On March 16, 2026, ICE quietly eliminated the correction window for common I-9 errors. Mistakes you could fix during an audit yesterday are now immediately fineable today — and most employers have no idea.
For nearly three decades, ICE drew a clear line between “substantive” violations (serious, immediate fines) and “technical” violations (minor errors you could correct on the spot during an audit). That line is gone. Without a press conference or transition period, ICE updated its inspection fact sheet and reclassified more than ten everyday errors as substantive — effective immediately.
What’s now immediately fineable
These common mistakes — once correctable — now carry instant penalties of up to $2,861 per form:
- Missing date of birth or USCIS number in Section 1
- Failure to date Sections 1 or 2 — or missing employee signature date
- Missing employment start date or employer title in Section 2
- Preparer/translator errors in Supplement A (missing name, address, signature, or date)

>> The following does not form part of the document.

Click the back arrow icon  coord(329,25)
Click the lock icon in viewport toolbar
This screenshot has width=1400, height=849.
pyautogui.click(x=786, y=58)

- Failure to enter a rehire date in Supplement B
- Remote verification box left unchecked in Section 2 or Supplement B
- Electronic I-9 system deficiencies — flawed audit trails or e-signature protocols now fall on the employer
The numbers at stake
Financial Stakes: The 2026 Penalty Scale
Penalties for paperwork violations are adjusted annually for inflation. For 2026, fines for a single Form I-9 can range from approximately $281 to over $2,800. For a company with 100 employees, a systemic error (like forgetting to include titles in Section 2) could result in a six-figure liability in a single afternoon.
| Violation Type | 2026 Treatment | Grace Period |
| Technical (e.g., missing email/phone) | Correctable | 10 Business Days |
| Substantive (e.g., missing dates/titles) | Immediate Fine | None |
ICE has added more than 12,000 officers in 2026, gained access to 1.28 million employer tax records via an IRS data-sharing agreement, and requested access to federal employment data covering nearly every U.S. worker. Audits are no longer random — they are targeted. When a Notice of Inspection arrives, you have three business days to produce your records.
Two more things to check now
The January 20, 2025 edition of Form I-9 is the version you should be using for all new hires. It reverts the citizenship status checkbox in Section 1 back to “An alien authorized to work” — in line with the Immigration and Nationality Act. Using an expired form version is itself a fineable violation.
If your organization used remote I-9 verification between March 2020 and March 2026, the deadline to complete in-person physical document inspections was March 31, 2026. Failure to have done so — and to have documented it properly — is now a substantive violation.
Your immediate action checklist
- ✓Audit every active I-9 for completeness across all sections and supplements — before ICE does
- ✓Correct errors the right way: line through the error, correct information beside it, then initial and date
- ✓Switch all new hires to the January 20, 2025 Form I-9 edition immediately
- ✓Verify your electronic I-9 system meets ICE’s audit trail and e-signature standards
- ✓Retrain HR staff and authorized representatives — especially on Supplements A and B
- ✓Consult an immigration attorney for a privileged audit if you are in construction, hospitality, staffing, or retail
The Bottom Line
ICE has moved from a “partnership and education” model to a “strict procedural precision” model. In this environment, “close enough” is no longer a legal defense.
The cost of a proactive internal audit is a fraction of what a single ICE inspection can generate in fines. The employers who fare best are the ones who know exactly where their records stand before ICE does.
Legal disclaimer This article is for general informational purposes only and does not constitute legal advice. Nothing here creates an attorney-client relationship. Employers facing I-9 audits or enforcement actions should consult a licensed immigration attorney for guidance specific to their situation.